La critica della ragion pura


  • Critica della ragion pura (mappa)

  • La rivoluzione copernicana

    A quale problema è dedicata la Critica della ragion pura?
    La prima delle tre critiche kantiane (1781) è dedicata al problema della conoscenza. Qui Kant riflette sui fondamenti, sui limiti e sulle condizioni di validità della conoscenza cercando la risposta a quattro quesiti:
    Che cosa significa conoscere?
    Conoscere, secondo Kant, equivale a giudicare, cioè a connettere un soggetto e un predicato.

    Come vengono chiamati da Kant i giudizi tipici della tradizione filosofica del razionalismo? E quelli propri della tradizione filosofica dell'empirismo?
    La conoscenza si esprime attraverso dei giudizi, così chiamati perché costituiti da un soggetto di cui si dice qualche cosa nel predicato: per esempio, "la Terra è rotonda". I giudizi dei razionalisti, chiamati analitici a priori, e degli empiristi, chiamati sintetici a posteriori, sono frutto di convinzioni opposte, entrambe però inaccettabili agli occhi di Kant.

    Quali sono, secondo Kant, punti di forza e limiti dei due tipi di giudizio?
    I giudizi analitici a priori sono universali e necessari in quanto indipendenti dall'esperienza, ma infecondi; i giudizi sintetici a posteriori sono fecondi ma non universali e necessari in quanto formulati su base empirica.

    In che cosa consiste la "rivoluzione copernicana" attuata da Kant in ambito gnoseologico?
    La "rivoluzione copernicana" consiste nel fondare la conoscenza sulle strutture conoscitive proprie dell'uomo.
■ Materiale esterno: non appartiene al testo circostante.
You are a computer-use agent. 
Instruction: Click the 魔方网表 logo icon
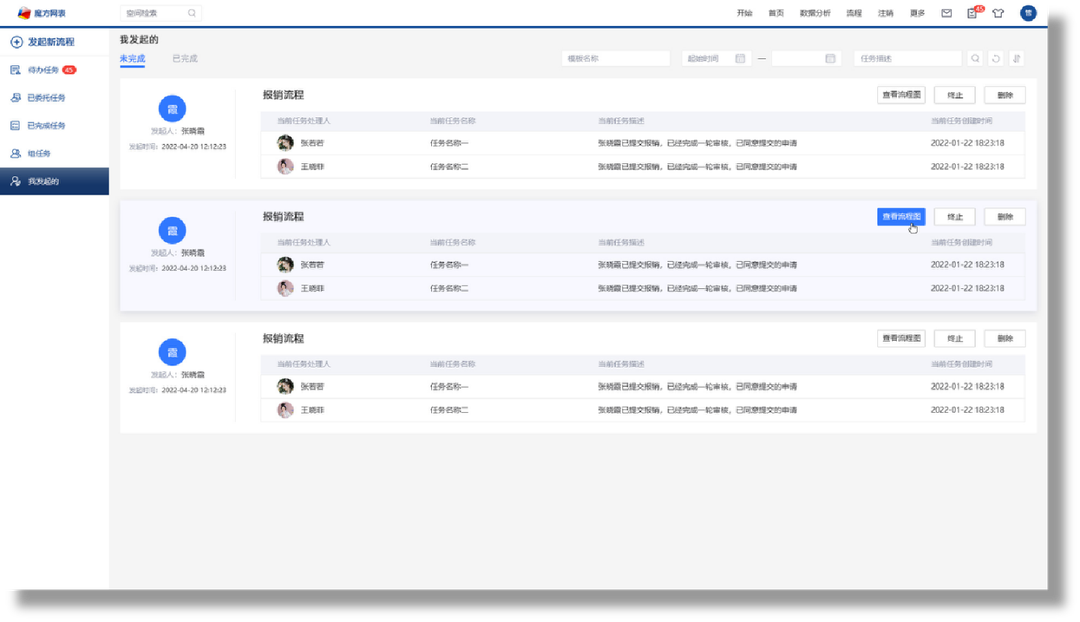coord(24,13)
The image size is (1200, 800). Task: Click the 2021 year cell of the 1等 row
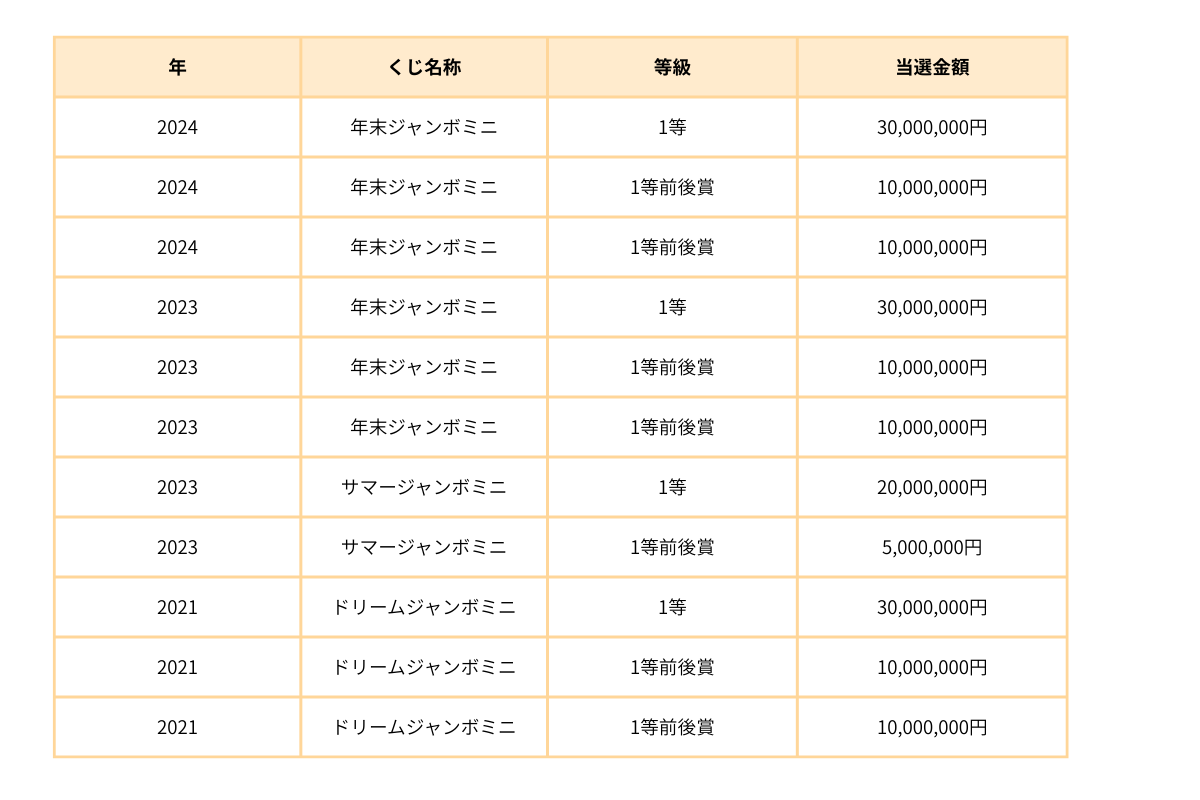[177, 607]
Secondo Kant, infatti, la conoscenza è il risultato dell'unione di una materia, che deriva dall'esperienza ed è dunque a posteriori, e di una forma, che è posta dal soggetto conoscente ed è dunque a priori rispetto all'esperienza. Così, come Copernico aveva posto al centro dell'universo il Sole e non più la Terra, egli pone a fondamento della conoscenza il soggetto conoscente e non l'oggetto conosciuto.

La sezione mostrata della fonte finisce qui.